The quality trimming algorithm is the same as in BWA. That is: substract the cutoff (e.g. 30) from all qualities; compute partial sums from the end of the sequence; cut the sequence at the index at which the sum is minimal.

# Original qualities
42, 40, 26, 27, 8, 7, 11, 4, 2, 3
# Subtracting the threshold gives:
32, 30, 16, 17, -2, -3, 1, -6, -8, -7
# Partial sum from the end. Stop early if the sum is greater than zero:
(70), (38), 8, -8, -25, -23, -20, -21, -15, -7

Minimum is -25, we keep the bases 1,2,3,4:

42, 40, 26, 27

Another important point is that all searches for adapter sequences are error tolerant (allowing errors such as mismatches, insertions and deletions). The level of error tolerance is 10% by default.

4.2.5. Rules and configuration details

Here is a documented configuration file ../sequana/pipelines/quality_control/config.yaml to be used with the pipeline. Each rule used in the pipeline may have a section in the configuration file. Here are the rules and their developer and user documentation. FastQC

Calls FastQC on input data sets (paired or not)

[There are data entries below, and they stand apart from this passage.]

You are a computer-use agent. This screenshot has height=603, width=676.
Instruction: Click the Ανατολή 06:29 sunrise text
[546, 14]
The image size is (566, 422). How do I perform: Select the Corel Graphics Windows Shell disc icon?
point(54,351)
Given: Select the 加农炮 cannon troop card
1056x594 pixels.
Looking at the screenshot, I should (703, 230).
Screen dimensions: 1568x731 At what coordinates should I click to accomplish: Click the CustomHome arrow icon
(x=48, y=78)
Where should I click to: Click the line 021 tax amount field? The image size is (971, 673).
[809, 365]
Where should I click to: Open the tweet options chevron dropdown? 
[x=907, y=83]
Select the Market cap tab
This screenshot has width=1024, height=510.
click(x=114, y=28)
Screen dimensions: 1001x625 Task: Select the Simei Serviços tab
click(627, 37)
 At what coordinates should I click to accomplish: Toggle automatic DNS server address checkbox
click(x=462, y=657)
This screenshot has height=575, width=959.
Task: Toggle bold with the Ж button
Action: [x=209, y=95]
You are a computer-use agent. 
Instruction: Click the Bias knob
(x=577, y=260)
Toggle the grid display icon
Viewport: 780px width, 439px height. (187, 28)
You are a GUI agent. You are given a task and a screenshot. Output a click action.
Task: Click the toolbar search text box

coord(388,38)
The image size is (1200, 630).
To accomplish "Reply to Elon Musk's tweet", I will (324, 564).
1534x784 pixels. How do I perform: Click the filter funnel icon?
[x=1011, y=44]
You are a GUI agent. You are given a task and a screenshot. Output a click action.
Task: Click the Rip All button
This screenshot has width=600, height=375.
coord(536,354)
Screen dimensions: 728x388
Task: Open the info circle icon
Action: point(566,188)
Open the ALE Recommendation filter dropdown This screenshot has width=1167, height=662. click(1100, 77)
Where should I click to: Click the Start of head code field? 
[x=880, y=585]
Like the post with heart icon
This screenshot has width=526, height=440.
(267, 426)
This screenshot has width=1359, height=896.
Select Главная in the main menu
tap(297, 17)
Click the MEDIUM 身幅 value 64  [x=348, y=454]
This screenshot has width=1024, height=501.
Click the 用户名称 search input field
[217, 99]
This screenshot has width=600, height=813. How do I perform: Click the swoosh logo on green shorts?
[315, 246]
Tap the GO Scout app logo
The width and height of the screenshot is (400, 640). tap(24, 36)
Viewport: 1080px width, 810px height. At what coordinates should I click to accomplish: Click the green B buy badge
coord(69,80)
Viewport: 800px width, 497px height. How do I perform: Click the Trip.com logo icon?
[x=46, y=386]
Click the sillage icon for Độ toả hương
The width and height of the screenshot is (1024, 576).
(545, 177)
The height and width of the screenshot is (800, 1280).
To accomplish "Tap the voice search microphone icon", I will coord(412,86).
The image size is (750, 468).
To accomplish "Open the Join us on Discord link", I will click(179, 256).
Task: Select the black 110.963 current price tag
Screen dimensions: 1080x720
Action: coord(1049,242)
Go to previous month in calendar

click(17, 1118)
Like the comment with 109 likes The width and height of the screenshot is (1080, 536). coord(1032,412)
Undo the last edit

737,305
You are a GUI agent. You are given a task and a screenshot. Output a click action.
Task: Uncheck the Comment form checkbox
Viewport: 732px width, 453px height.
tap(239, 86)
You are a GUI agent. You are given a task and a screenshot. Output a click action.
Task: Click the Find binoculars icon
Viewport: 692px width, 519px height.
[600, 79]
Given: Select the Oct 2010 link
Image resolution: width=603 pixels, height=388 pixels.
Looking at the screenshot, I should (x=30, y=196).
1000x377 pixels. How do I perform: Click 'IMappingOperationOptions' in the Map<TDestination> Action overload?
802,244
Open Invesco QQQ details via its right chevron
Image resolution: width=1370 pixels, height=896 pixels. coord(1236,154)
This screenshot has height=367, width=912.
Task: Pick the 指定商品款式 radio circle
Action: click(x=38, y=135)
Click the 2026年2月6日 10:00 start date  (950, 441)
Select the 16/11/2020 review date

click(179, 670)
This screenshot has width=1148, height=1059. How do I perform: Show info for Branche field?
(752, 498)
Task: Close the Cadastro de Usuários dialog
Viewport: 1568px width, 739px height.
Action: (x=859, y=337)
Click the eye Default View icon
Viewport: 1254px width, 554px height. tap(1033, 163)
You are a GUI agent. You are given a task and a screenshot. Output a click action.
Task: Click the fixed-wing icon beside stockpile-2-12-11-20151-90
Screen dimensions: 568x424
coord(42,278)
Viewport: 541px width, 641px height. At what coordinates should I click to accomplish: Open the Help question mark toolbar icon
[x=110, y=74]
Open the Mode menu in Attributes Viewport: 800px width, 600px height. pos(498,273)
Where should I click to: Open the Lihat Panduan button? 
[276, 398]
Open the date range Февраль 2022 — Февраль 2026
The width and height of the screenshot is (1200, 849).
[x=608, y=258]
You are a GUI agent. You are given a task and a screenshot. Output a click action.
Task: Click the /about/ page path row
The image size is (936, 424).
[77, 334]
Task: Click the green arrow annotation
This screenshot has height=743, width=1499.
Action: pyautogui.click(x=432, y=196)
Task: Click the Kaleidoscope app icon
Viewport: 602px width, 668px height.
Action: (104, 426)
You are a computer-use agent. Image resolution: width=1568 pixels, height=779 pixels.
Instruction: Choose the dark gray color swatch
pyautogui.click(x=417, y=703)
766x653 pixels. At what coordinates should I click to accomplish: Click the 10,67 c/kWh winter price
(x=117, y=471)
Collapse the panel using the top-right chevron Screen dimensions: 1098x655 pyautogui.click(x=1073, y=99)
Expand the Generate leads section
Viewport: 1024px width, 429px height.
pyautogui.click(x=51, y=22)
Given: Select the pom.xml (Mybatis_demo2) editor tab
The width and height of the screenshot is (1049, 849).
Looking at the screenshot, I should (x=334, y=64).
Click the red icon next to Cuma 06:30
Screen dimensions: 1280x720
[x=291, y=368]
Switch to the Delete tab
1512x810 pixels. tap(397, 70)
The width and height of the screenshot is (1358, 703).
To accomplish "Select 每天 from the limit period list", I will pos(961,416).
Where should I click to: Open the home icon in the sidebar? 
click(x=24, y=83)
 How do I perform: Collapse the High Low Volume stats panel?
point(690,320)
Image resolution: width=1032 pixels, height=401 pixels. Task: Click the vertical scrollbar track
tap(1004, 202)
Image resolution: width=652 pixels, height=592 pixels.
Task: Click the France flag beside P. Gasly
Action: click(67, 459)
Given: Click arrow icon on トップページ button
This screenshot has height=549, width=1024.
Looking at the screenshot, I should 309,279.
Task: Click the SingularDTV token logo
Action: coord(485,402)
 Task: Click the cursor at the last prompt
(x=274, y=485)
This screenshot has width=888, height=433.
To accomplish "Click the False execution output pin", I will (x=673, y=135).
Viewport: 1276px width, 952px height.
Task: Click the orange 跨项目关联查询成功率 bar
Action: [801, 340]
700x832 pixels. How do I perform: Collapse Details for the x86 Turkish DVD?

This rule is a dynamic rule. Meaning that it can be included in a pipeline with different names. For instance in the quality_control pipeline, it is used as fastqc_samples and fastqc_phix. Here below, the string %(name)s must be replaced by the appropriate dynamic name.

Required input:
  • __fastqc_%(name)s__input_fastq:
Required output:
  • __fastqc_%(name)s__output_done
Required parameters
  • __fastqc_%(name)s__wkdir: the working directory
Required configuration:
    options: "-nogroup"   # a string with fastqc options
References: Cutadapt

Cutadapt (adapter removal)

Required input:
  • __cutadapt__input_fastq
Required output:
  • __cutadapt__output
Required parameters:
  • __cutadapt__fwd: forward adapters as a file, or string
  • __cutadapt__rev: reverse adapters as a file, or string
  • __cutadapt__options,
  • __cutadapt__mode, # g for 5' adapter, a for 3' and b for both 5'/3' (see cutadapt doc for details)
  • __cutadapt__wkdir,
  • __cutadapt__design,
  • __cutadapt__design_adapter,
  • __cutadapt__sample
Other requirements:
  • __cutadapt__log
Required configuration:
    do: yes
    tool_choice: cutadapt
    design: "%(adapter_design)s"
    adapter_choice: "%(adapter_type)s"
    fwd: "%(adapter_fwd)s"
    rev: "%(adapter_rev)s"
    m: 20   # cutoff
    mode: "g"   # g for 5' adapter, a for 3' and b for both 5'/3'
    quality: "30"
    options: "-O 6 --trim-n"
http://cutadapt.readthedocs.io/en/stable/index.html Kraken

Kraken taxonomic sequence classification system

Required input:
  • __kraken__input
Required output:
  • __kraken__output_wkdir: working directory
  • __kraken__output: the kraken final output
  • __kraken__output_csv: summary in csv format
  • __kraken__output_json: summary in json format
    database_directory:  # a valid path to a Kraken database

See KrakenBuilder to build your own database or visit https://github.com/sequana/data for a database toy example.